今回気になっているのは、次の自民党の総裁が誰になるのか、誰を支持するのかという議論が多くあるのは結構なのだが、またしても首相の在任期間が一年であった、ということを、そうなっている理由を考察している人が皆無に見えることである。

詳しいことは割愛するが、(調べて載せるのが面倒なだけだが)小泉政権以来、第二次安倍政権まで、自民党政権下であっても民主党政権下であっても首相の在任が大体一年であった期間が長く続いた。

皆さん、第二次安倍政権が長かったからといって忘れているわけではないでしょう。

何故、そんなことが起こっていまうのか。簡単に言えば民意が即座に反映され過ぎているから、ということになるだろう。

我々国民の気持ち、感情などというものはコロコロと変わるものだ。そうして我々はそのことについて反省もしなければましてや責任を感じるなどということはない。

民主主義国家にとって民意というものは勿論何よりも大切なものだがそれを国家の中枢に反映させるのは時間や制度など、何らかの緩衝材がなければならないのだろう。

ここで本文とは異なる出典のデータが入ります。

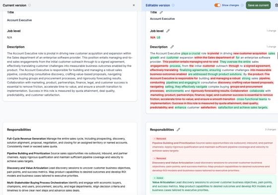Click the Show changes label
The height and width of the screenshot is (195, 278).
coord(230,5)
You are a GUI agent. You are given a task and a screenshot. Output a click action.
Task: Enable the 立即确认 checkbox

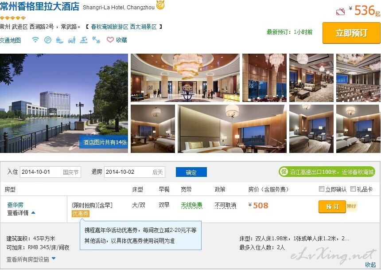[x=322, y=189]
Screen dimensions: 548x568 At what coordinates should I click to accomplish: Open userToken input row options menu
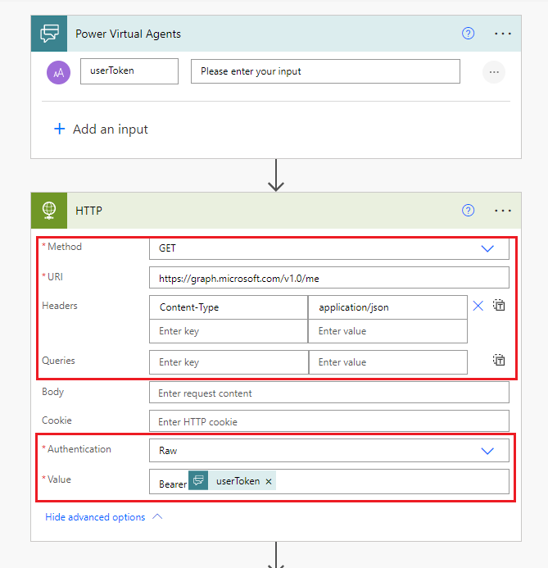tap(493, 72)
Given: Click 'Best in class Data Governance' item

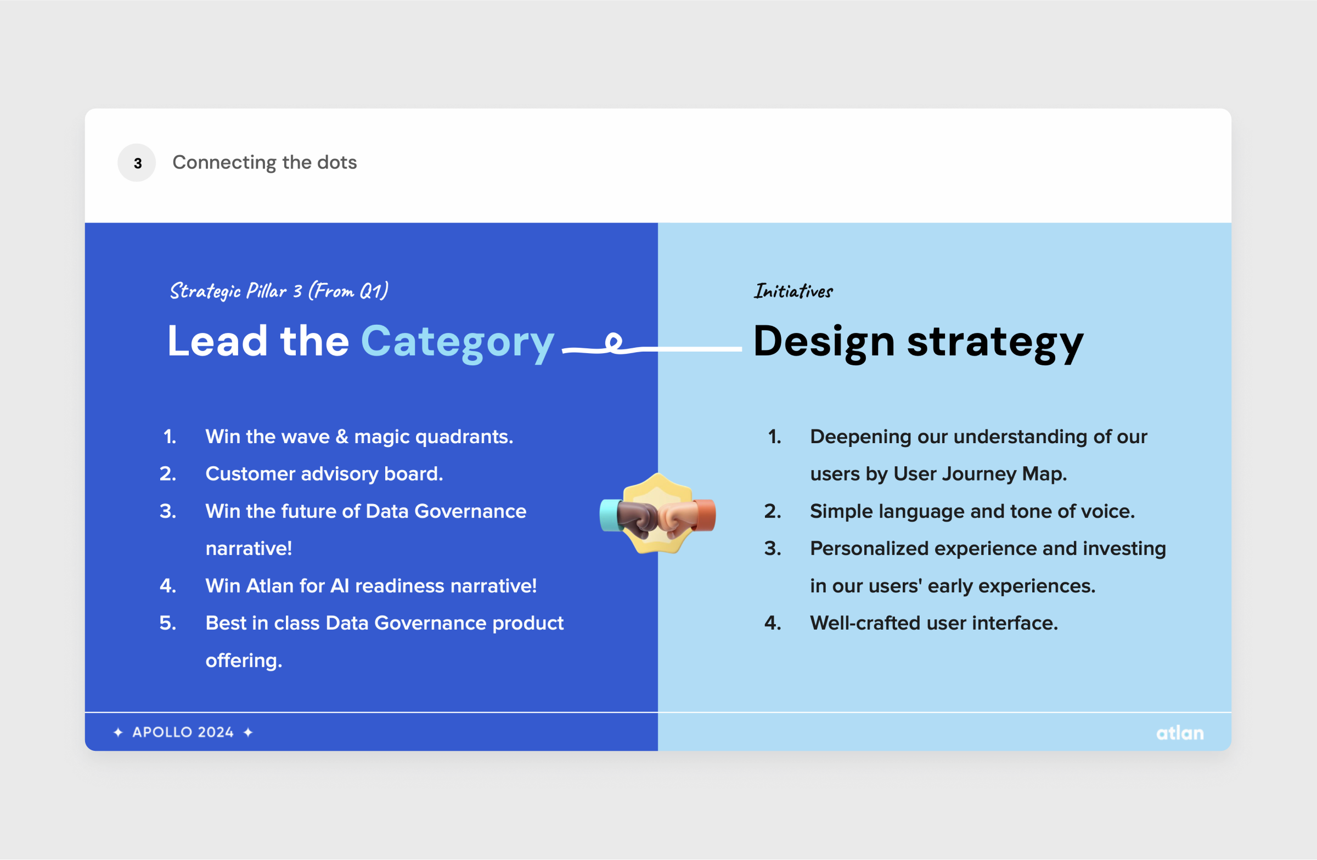Looking at the screenshot, I should [x=384, y=623].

だから大統領の任期はある程度長いのが普通だし、議会制民主主義では国民が選ぶのは国会議員であって、国の指導者は国会議員が国会で選ぶことになっている。

国民が直接国の指導者を選ぶ大統領制を採用している国が大統領選挙を一年ごとにやるとすればその国の大統領は一年ごとに変わる可能性が高いのではないだろうか。

日本の指導者の在任期間が短くなってしまったのは小選挙区制を採用してからのことだろう。

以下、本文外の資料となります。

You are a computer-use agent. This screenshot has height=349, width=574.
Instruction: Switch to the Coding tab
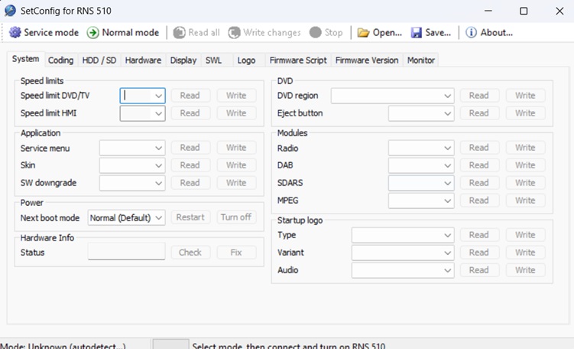click(x=60, y=60)
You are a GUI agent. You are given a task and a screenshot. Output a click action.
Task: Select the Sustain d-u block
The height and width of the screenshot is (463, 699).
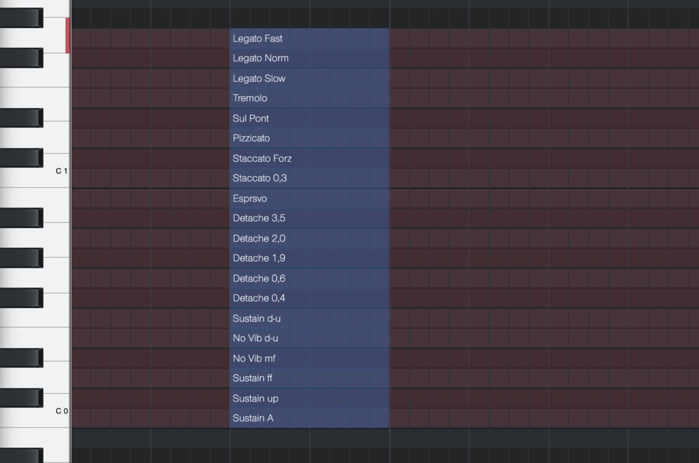307,318
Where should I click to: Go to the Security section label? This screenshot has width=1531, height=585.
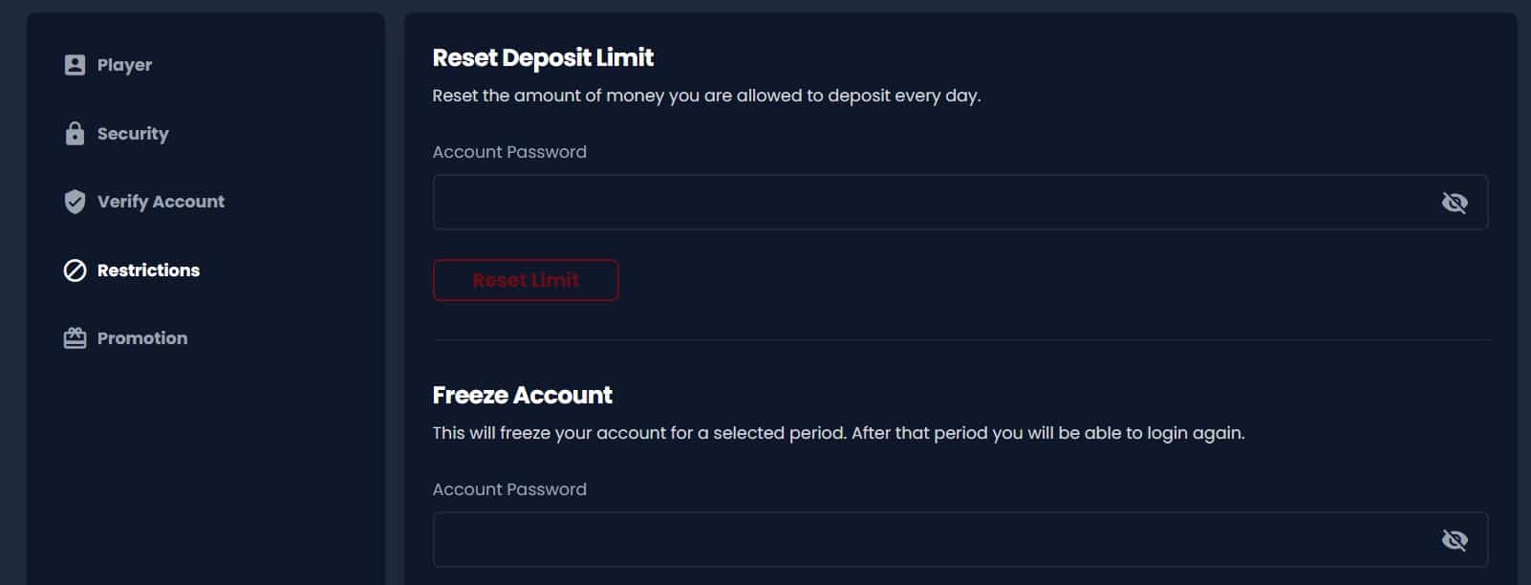click(133, 134)
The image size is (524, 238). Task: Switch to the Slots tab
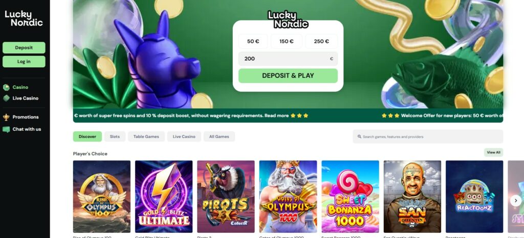point(115,136)
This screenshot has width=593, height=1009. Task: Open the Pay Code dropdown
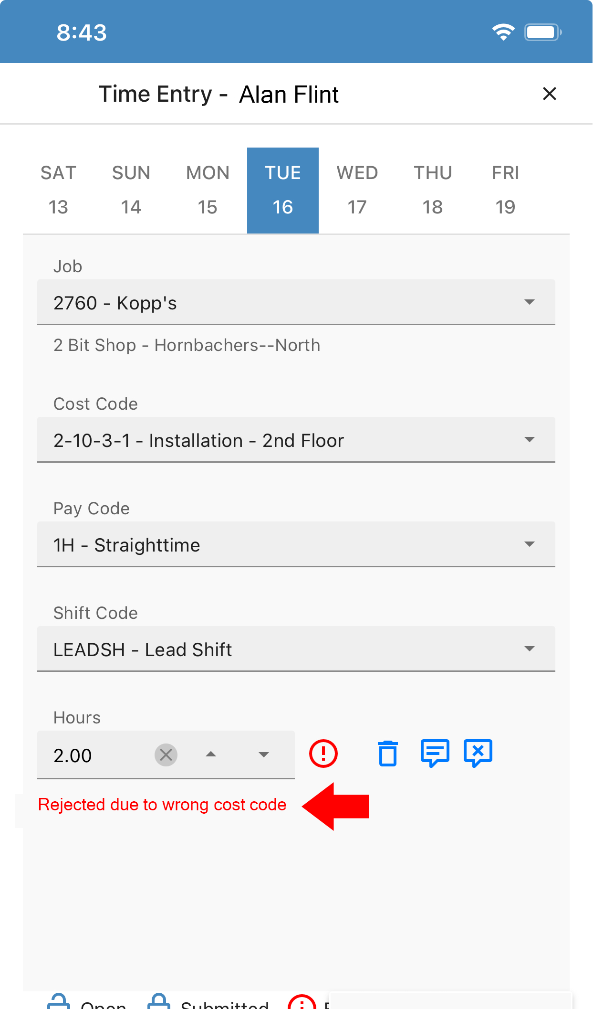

目的としては日本に二大政党制を根づかせようとして行われたことが想定外の事態を生んでしまったことになる。

だからといってもとの中選挙区制に戻せばいいというものでもないだろう。(首相の在任期間だけを問題にするのならばその手もあるが、そもそも自民党一党支配というのは健全ではない、ということから始まった改革であったのだから)

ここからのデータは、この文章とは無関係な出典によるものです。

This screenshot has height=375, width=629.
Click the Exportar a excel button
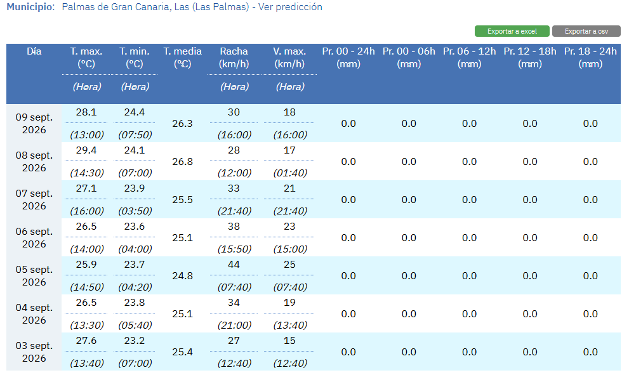pos(512,31)
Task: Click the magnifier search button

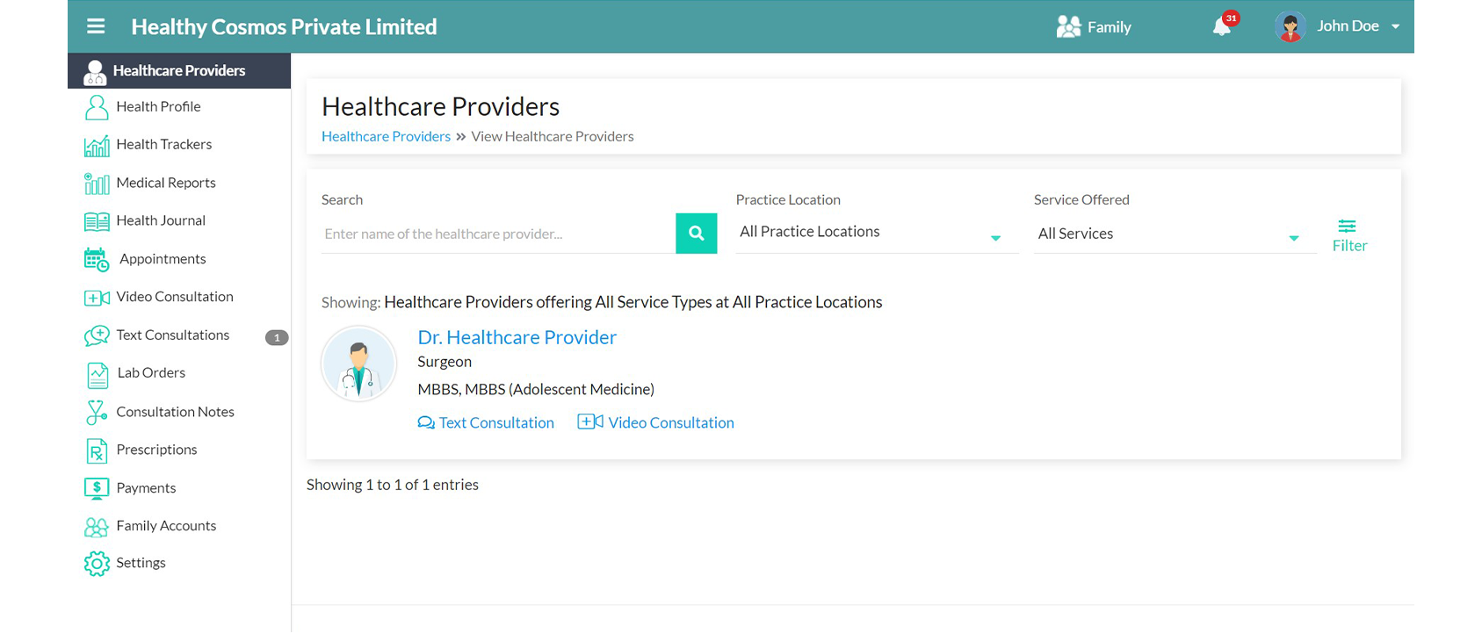Action: (x=696, y=234)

そうなると、とりあえずは現状の分析から初めなければならないことになる。

二大政党制のお手本と考え、だからこそ小選挙区制を真似ることになったイギリスとの違い、何故イギリスでは首相が日本のように頻ぱんに変わらないのかということになる。

本格的な考察は専門の本に任せるが、少ない知識で考察するならば、イギリスではそれぞれの政党ごとで地盤がしっかりしているからということがあるだろう。

なんといっても議会制民主主義発祥の国である。今でこそ争いは議論で戦うが、制度が確立するまでは武力で解決、ということだっただろう。長い歴史のなかで余程のことがあっても保守党、もしくは労働党を支持するという地区が出来上がっていったのだろう。その結果、世論が動いても日本のように雪崩現象が起こることはなく、世論の変化が政権を動かすまでは時間がかかるということになる。その間にまた世論が変わるかもしれないということなのだろう。

そのような基盤ができていない日本では、現状は当然の結果なのかもしれない。

しかし日本にあっても二大政党制のもとで長期政権を担った人物はいる。しかも二人いる。

いうまでもなく、小泉純一郎と安倍晋三である。

彼らにあって他の者たちに無かったものは何か、ということになるが、大変申し訳ないが私にはわからない。教えて欲しいくらいである。

もしも彼らの備えていた何らかの条件が余人には真似のできないものであるのならば、またしても短期政権が続くことが常態になるのかもしれない。

これを糺すことは制度をいじくることでできることではなく、短期政権の弊害が骨身にこたえて、我々国民の気質が変わるまで待たなければならないことなのかもしれない。